Task instructions:
Rewrite everything from the line containing "Click the external link icon in toolbar" down to the line containing "coord(21,169)", changing "sidebar icon" to "toolbar button" and leaving everything else unchanged.

# START OF Given records

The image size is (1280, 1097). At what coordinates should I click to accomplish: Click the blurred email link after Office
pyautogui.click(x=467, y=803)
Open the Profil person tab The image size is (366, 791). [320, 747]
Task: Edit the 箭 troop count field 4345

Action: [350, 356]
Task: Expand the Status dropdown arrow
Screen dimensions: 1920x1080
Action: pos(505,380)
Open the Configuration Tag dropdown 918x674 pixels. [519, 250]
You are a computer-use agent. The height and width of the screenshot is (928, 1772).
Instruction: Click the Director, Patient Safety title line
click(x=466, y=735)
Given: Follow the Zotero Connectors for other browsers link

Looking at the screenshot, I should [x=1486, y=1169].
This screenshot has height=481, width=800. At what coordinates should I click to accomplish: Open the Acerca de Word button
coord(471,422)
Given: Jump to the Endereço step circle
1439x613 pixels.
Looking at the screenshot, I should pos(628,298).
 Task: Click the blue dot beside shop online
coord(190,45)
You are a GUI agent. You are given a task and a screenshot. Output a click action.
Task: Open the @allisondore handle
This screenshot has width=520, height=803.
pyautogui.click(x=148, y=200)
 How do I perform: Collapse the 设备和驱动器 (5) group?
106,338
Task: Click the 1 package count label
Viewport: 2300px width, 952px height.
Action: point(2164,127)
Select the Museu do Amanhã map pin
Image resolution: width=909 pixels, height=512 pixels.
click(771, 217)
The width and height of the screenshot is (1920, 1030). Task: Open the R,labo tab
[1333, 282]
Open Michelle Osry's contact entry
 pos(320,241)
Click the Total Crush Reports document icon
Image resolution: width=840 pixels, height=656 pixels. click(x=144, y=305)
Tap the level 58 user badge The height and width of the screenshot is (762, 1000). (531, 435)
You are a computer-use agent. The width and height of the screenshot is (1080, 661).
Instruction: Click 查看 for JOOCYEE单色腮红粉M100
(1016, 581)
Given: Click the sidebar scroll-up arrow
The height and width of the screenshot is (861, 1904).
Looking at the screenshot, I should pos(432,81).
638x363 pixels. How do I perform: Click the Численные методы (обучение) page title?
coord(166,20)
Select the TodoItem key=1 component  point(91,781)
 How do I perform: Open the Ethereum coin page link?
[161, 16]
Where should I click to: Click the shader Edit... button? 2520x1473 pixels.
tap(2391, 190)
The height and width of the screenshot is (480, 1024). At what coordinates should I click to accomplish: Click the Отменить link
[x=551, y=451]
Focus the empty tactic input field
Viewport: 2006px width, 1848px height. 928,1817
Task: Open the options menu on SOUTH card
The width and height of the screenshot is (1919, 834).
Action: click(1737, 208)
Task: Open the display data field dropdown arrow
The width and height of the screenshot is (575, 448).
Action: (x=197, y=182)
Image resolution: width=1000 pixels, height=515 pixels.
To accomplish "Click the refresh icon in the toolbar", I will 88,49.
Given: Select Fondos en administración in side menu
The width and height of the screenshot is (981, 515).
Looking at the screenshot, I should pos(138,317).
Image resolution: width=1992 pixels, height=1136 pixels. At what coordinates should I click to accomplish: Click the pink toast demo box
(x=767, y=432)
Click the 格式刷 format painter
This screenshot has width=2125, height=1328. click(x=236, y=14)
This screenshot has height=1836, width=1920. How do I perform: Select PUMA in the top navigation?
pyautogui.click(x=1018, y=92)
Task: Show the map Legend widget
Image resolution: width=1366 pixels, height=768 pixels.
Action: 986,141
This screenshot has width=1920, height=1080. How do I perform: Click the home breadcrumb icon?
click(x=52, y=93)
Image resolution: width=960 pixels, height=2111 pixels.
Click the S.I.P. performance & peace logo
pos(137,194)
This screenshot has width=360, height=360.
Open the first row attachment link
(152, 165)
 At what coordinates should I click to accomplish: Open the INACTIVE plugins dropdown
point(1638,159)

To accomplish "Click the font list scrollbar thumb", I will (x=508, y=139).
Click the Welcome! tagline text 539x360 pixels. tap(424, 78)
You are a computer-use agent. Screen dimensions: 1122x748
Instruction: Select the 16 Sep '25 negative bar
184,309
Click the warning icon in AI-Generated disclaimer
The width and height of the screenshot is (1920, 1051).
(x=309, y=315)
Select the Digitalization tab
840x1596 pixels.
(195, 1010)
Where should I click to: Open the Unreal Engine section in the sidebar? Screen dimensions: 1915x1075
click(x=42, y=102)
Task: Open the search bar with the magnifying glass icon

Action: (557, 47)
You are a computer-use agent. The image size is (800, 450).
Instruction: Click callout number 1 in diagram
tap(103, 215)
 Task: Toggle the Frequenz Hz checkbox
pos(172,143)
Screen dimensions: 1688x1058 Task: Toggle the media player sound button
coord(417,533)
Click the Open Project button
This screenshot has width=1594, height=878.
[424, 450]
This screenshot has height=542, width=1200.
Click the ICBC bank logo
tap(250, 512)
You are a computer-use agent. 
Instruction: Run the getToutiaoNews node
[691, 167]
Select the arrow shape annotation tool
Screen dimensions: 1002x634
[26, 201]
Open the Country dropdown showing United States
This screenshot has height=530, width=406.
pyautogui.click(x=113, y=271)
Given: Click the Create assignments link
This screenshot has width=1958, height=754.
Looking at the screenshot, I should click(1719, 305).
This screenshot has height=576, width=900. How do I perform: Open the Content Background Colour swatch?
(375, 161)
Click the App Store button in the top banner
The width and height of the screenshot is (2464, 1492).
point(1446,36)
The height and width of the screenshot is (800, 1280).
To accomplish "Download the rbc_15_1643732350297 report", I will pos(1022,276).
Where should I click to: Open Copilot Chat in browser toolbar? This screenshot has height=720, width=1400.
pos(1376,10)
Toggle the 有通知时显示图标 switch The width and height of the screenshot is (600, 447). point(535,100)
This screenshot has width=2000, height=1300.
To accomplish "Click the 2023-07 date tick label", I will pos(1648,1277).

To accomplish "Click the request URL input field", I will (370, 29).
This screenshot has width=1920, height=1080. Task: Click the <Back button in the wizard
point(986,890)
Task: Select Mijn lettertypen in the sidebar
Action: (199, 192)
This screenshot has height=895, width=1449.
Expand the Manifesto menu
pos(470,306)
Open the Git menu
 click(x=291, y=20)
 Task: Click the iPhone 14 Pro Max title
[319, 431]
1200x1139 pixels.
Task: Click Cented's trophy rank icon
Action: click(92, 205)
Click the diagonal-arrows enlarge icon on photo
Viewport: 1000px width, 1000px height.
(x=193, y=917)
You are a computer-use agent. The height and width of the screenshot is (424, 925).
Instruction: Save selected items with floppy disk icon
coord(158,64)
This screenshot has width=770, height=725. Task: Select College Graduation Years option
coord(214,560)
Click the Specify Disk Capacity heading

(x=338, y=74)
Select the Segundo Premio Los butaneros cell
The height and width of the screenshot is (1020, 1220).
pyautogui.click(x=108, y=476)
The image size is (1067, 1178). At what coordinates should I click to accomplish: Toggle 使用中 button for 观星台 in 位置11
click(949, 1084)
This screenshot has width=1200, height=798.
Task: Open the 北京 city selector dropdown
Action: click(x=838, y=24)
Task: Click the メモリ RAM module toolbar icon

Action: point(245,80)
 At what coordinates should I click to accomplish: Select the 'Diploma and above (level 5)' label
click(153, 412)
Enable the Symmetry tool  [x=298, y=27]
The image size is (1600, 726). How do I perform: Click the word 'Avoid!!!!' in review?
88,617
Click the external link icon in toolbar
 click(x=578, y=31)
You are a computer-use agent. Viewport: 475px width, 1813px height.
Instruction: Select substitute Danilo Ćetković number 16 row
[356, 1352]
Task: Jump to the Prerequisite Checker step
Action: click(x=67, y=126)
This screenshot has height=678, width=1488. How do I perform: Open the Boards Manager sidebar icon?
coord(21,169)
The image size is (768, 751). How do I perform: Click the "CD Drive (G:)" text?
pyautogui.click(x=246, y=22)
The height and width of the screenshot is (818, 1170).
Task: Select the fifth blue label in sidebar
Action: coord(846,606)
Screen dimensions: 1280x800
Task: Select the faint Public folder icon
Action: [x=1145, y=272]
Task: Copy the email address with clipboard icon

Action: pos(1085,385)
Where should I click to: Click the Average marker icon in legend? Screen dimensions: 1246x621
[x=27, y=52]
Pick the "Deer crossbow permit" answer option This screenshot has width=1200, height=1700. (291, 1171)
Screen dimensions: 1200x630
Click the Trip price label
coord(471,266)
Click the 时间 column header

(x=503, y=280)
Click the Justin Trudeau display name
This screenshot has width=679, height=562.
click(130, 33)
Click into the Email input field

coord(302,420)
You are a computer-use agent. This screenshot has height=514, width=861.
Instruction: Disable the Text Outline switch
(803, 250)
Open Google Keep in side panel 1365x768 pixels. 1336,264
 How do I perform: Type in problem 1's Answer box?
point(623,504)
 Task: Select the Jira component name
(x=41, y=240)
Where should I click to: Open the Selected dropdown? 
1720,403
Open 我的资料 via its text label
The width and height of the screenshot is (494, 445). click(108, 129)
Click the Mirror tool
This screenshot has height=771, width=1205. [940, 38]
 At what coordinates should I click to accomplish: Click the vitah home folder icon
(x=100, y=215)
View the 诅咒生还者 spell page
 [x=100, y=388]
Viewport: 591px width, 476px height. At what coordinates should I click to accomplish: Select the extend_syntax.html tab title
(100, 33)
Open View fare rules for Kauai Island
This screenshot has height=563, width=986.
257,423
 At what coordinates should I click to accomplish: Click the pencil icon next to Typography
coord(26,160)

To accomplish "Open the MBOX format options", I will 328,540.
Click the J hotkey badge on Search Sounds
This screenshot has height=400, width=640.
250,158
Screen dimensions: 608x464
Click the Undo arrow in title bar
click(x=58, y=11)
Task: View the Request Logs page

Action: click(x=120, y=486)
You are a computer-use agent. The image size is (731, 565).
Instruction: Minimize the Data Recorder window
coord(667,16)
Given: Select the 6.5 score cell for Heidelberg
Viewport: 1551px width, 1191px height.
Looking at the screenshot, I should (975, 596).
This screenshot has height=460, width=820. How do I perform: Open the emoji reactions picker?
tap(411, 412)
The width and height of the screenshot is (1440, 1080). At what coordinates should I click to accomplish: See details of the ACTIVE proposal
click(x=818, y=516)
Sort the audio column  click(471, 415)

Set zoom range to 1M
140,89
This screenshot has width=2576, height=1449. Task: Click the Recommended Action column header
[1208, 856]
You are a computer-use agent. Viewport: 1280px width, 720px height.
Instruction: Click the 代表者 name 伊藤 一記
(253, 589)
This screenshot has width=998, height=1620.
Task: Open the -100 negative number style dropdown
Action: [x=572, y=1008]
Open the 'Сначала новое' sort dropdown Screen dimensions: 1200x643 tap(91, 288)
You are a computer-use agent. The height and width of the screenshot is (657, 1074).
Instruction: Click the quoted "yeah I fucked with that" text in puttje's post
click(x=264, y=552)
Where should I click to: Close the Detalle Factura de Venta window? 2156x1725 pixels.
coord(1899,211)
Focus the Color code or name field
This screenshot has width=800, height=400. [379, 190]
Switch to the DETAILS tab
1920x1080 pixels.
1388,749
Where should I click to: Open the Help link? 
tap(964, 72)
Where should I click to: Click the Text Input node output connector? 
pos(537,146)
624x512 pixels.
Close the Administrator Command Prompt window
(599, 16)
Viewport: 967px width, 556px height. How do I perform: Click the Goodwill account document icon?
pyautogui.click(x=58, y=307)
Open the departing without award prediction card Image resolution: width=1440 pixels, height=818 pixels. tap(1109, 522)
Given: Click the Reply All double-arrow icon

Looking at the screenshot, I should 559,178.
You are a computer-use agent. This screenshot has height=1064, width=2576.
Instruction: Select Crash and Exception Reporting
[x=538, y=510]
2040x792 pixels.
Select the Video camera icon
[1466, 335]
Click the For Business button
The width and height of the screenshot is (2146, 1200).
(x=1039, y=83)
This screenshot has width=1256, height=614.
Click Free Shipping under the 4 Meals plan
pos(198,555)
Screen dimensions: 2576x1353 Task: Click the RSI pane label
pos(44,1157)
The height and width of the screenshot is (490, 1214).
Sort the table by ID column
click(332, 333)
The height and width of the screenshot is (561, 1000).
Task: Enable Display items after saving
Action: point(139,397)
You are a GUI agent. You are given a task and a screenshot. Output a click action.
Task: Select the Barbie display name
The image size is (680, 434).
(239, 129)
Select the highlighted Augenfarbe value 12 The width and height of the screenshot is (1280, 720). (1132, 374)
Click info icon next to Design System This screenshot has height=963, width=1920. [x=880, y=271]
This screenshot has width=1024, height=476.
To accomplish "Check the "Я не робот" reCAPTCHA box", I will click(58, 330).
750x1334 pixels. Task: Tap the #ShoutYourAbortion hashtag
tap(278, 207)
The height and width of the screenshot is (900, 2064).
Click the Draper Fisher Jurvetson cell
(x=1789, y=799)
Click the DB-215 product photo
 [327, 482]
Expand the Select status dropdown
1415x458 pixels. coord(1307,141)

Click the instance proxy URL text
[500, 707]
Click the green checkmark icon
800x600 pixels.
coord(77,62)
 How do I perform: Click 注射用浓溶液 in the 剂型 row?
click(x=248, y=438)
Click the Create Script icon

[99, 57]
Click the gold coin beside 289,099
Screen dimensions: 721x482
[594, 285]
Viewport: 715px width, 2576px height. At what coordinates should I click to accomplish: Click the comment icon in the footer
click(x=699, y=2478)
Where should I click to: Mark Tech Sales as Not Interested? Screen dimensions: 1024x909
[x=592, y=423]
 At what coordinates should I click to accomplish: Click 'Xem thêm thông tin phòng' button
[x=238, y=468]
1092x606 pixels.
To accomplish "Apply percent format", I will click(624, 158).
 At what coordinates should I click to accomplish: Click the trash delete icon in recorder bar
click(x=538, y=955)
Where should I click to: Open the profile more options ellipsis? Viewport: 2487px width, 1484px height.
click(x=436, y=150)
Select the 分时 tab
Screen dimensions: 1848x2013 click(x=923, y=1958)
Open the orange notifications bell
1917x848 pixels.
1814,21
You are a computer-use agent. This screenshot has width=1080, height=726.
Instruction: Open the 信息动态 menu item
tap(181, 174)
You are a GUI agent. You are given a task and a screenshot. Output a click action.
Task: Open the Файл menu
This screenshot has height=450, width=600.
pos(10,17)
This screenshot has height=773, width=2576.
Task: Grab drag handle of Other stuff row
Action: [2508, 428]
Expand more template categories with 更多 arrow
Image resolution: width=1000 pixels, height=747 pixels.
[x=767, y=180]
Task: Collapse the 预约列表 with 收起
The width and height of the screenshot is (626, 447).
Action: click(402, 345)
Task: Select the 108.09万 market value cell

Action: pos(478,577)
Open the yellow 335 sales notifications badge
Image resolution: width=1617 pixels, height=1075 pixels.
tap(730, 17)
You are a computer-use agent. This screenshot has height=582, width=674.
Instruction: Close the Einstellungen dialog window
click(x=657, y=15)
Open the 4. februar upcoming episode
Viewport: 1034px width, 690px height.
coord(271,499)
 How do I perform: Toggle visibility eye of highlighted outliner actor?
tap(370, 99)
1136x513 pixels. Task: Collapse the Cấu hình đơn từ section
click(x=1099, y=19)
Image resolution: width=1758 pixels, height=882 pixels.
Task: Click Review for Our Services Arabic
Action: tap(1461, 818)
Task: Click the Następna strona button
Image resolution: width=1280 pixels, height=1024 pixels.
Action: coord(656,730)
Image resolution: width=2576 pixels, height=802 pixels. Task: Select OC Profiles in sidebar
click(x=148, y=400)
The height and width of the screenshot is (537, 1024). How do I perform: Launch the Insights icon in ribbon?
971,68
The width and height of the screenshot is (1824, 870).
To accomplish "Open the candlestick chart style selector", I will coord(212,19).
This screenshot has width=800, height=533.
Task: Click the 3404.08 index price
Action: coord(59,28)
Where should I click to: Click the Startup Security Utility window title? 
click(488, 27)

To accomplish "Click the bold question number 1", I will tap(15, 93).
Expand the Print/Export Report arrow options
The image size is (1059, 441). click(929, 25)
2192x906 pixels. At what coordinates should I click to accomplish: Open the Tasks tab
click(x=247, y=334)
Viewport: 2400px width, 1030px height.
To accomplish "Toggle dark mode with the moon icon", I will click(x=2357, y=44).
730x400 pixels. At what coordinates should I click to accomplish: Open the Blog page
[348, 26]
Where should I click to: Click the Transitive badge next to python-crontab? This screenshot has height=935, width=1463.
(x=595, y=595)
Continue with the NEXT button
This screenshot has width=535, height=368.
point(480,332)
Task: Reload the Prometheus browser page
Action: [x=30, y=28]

# END OF Given records

Response to the exercise:
Click the external link icon in toolbar
 click(x=578, y=31)
You are a computer-use agent. Viewport: 475px width, 1813px height.
Instruction: Select substitute Danilo Ćetković number 16 row
[356, 1352]
Task: Jump to the Prerequisite Checker step
Action: click(x=67, y=126)
This screenshot has height=678, width=1488. How do I perform: Open the Boards Manager toolbar button?
coord(21,169)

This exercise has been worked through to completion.